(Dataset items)
---

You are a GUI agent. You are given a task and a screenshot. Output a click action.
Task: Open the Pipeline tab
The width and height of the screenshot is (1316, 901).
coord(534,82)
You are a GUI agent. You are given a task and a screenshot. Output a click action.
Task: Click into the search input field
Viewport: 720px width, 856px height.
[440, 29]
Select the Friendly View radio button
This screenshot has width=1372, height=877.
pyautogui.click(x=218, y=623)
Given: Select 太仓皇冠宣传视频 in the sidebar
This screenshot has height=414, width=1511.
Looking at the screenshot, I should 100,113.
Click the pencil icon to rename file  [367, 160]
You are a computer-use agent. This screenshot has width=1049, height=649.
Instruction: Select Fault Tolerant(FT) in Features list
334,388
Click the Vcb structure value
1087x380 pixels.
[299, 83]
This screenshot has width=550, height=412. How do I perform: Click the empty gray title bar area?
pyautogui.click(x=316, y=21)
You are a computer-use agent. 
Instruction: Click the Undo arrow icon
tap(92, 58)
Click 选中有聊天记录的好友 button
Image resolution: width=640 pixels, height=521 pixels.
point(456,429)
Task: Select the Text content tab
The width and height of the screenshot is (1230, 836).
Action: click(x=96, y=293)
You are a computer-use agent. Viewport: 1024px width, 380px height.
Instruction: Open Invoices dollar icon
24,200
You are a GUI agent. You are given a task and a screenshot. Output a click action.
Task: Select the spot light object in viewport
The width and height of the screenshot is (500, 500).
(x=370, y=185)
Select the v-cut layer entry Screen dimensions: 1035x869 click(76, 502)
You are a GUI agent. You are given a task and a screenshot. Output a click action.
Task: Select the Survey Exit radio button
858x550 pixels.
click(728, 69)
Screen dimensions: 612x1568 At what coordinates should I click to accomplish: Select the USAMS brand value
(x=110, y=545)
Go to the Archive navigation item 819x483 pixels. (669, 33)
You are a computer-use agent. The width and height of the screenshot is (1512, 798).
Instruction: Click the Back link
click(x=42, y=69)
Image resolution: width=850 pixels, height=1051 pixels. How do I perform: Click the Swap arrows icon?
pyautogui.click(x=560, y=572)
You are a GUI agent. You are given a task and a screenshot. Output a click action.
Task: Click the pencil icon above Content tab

---

- **Set exercise**:
Rewrite the lines above so that every "computer-use agent" becomes "desktop assistant", leaving everything else as it is.

- **Answer to this task**:
You are a GUI agent. You are given a task and a screenshot. Output a click action.
Task: Open the Pipeline tab
The width and height of the screenshot is (1316, 901).
coord(534,82)
You are a GUI agent. You are given a task and a screenshot. Output a click action.
Task: Click into the search input field
Viewport: 720px width, 856px height.
[440, 29]
Select the Friendly View radio button
This screenshot has width=1372, height=877.
pyautogui.click(x=218, y=623)
Given: Select 太仓皇冠宣传视频 in the sidebar
This screenshot has height=414, width=1511.
Looking at the screenshot, I should 100,113.
Click the pencil icon to rename file  [367, 160]
You are a desktop assistant. This screenshot has width=1049, height=649.
Instruction: Select Fault Tolerant(FT) in Features list
334,388
Click the Vcb structure value
1087x380 pixels.
[299, 83]
This screenshot has width=550, height=412. How do I perform: Click the empty gray title bar area?
pyautogui.click(x=316, y=21)
You are a desktop assistant. 
Instruction: Click the Undo arrow icon
tap(92, 58)
Click 选中有聊天记录的好友 button
Image resolution: width=640 pixels, height=521 pixels.
point(456,429)
Task: Select the Text content tab
The width and height of the screenshot is (1230, 836).
Action: click(x=96, y=293)
You are a desktop assistant. Viewport: 1024px width, 380px height.
Instruction: Open Invoices dollar icon
24,200
You are a GUI agent. You are given a task and a screenshot. Output a click action.
Task: Select the spot light object in viewport
The width and height of the screenshot is (500, 500).
(x=370, y=185)
Select the v-cut layer entry Screen dimensions: 1035x869 click(76, 502)
You are a GUI agent. You are given a task and a screenshot. Output a click action.
Task: Select the Survey Exit radio button
858x550 pixels.
click(728, 69)
Screen dimensions: 612x1568 At what coordinates should I click to accomplish: Select the USAMS brand value
(x=110, y=545)
Go to the Archive navigation item 819x483 pixels. (669, 33)
You are a desktop assistant. The width and height of the screenshot is (1512, 798).
Instruction: Click the Back link
click(x=42, y=69)
Image resolution: width=850 pixels, height=1051 pixels. How do I perform: Click the Swap arrows icon?
pyautogui.click(x=560, y=572)
You are a GUI agent. You are given a task and a screenshot. Output a click action.
Task: Click the pencil icon above Content tab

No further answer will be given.